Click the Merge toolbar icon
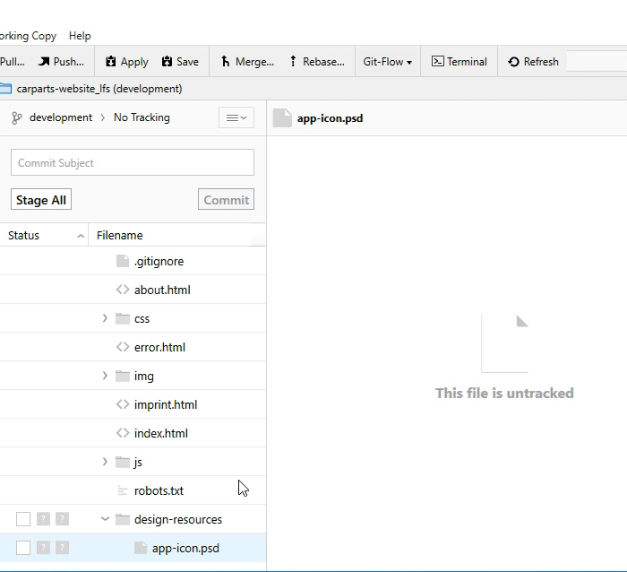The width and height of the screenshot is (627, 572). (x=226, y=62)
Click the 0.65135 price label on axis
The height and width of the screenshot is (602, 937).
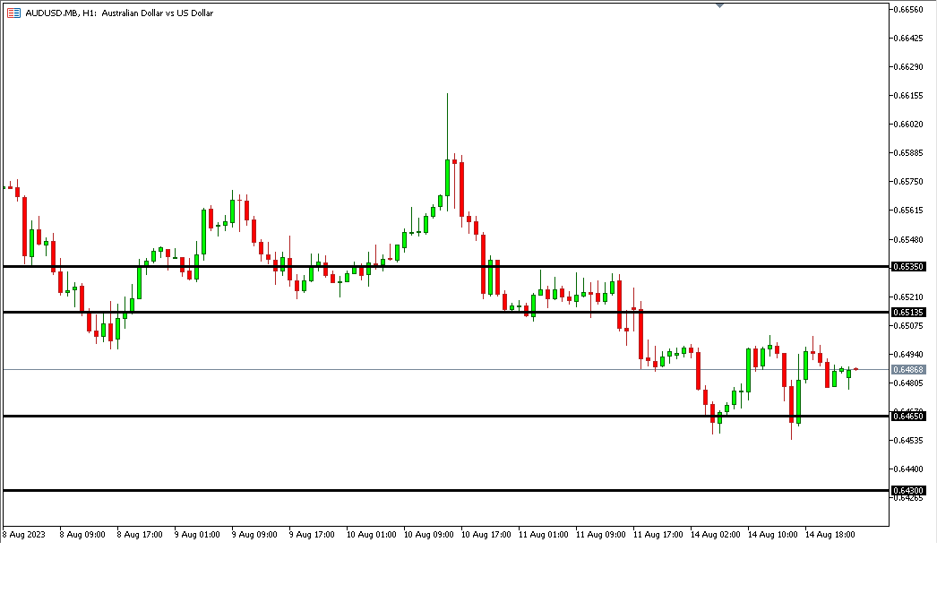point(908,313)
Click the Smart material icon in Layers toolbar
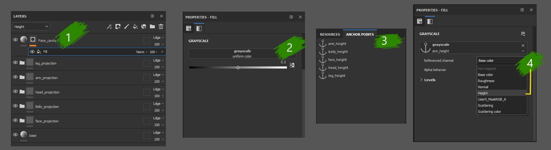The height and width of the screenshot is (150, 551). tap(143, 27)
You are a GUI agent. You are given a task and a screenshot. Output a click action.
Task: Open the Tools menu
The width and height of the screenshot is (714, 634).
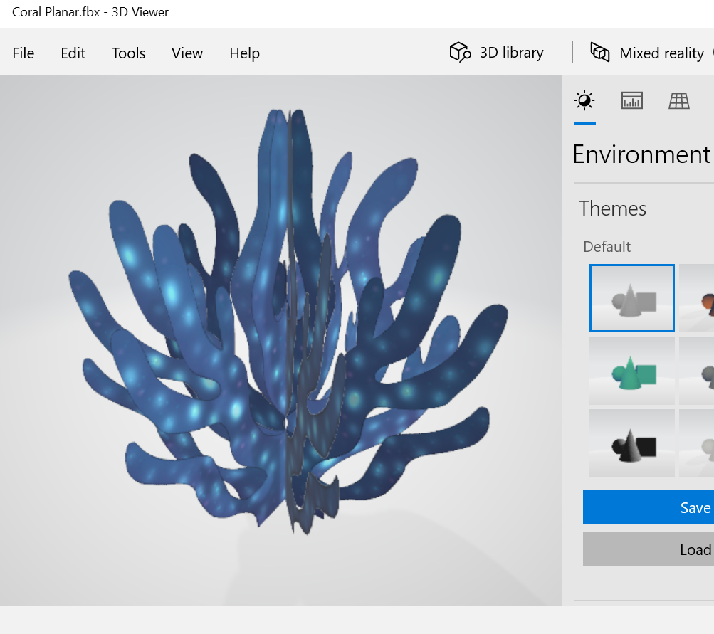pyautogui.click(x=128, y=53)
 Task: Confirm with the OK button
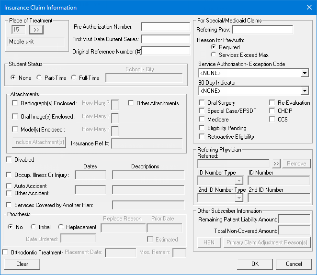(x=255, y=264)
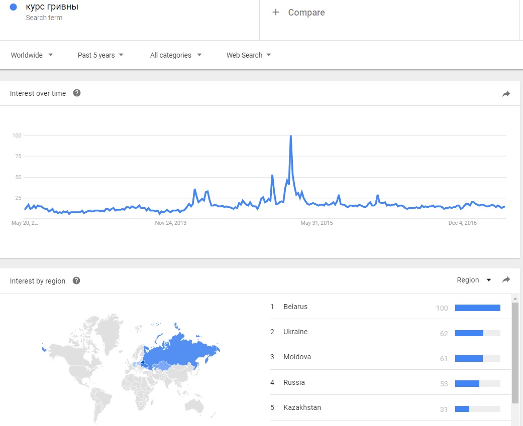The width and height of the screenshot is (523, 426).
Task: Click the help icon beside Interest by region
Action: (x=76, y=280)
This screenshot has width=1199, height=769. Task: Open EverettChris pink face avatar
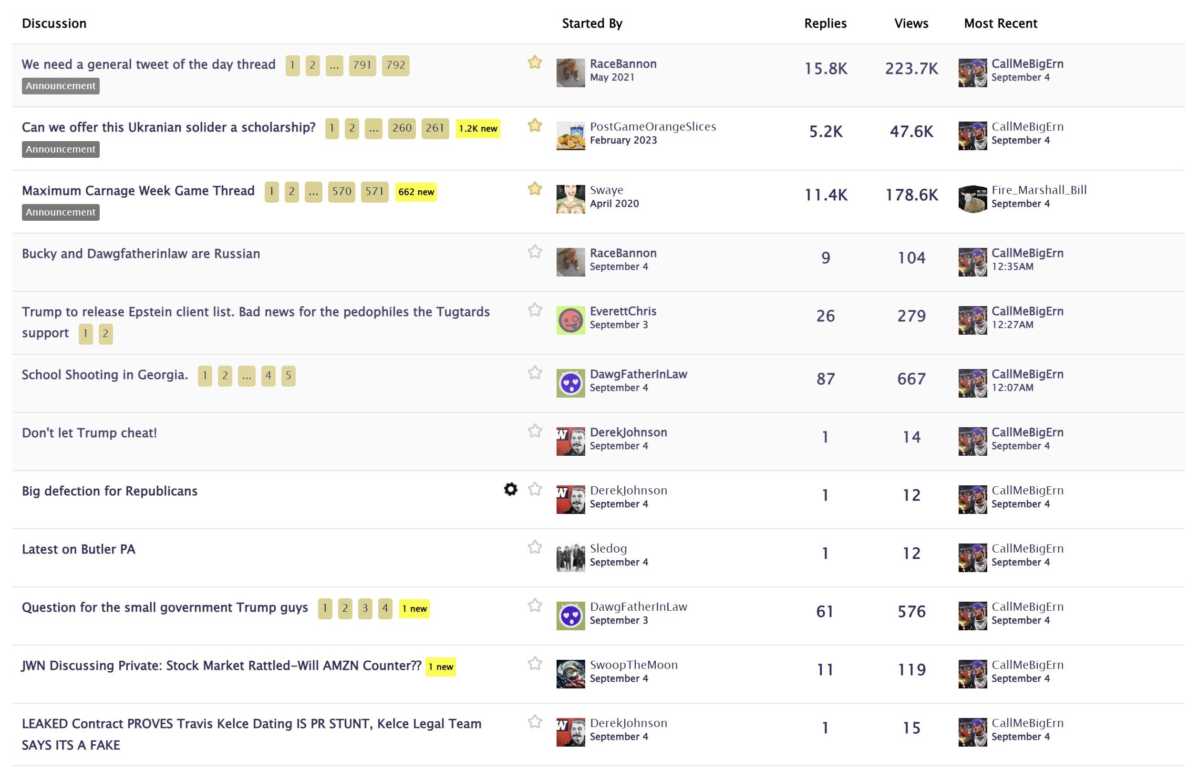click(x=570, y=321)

-----

* _What this task involves_
Leave the images out and give the rest of the data again exactly.

* _Response area_
Click the Merge toolbar icon
The width and height of the screenshot is (627, 572). (x=226, y=62)
Click the 0.65135 price label on axis
The height and width of the screenshot is (602, 937).
point(908,313)
Click the Smart material icon in Layers toolbar
The height and width of the screenshot is (150, 551). tap(143, 27)
You are a GUI agent. You are given a task and a screenshot. Output a click action.
Task: Open the Tools menu
The width and height of the screenshot is (714, 634).
pyautogui.click(x=128, y=53)
 Task: Confirm with the OK button
(x=255, y=264)
The width and height of the screenshot is (523, 426).
Task: Click the help icon beside Interest by region
Action: (x=76, y=280)
This screenshot has width=1199, height=769. Task: Open EverettChris pink face avatar
click(x=570, y=321)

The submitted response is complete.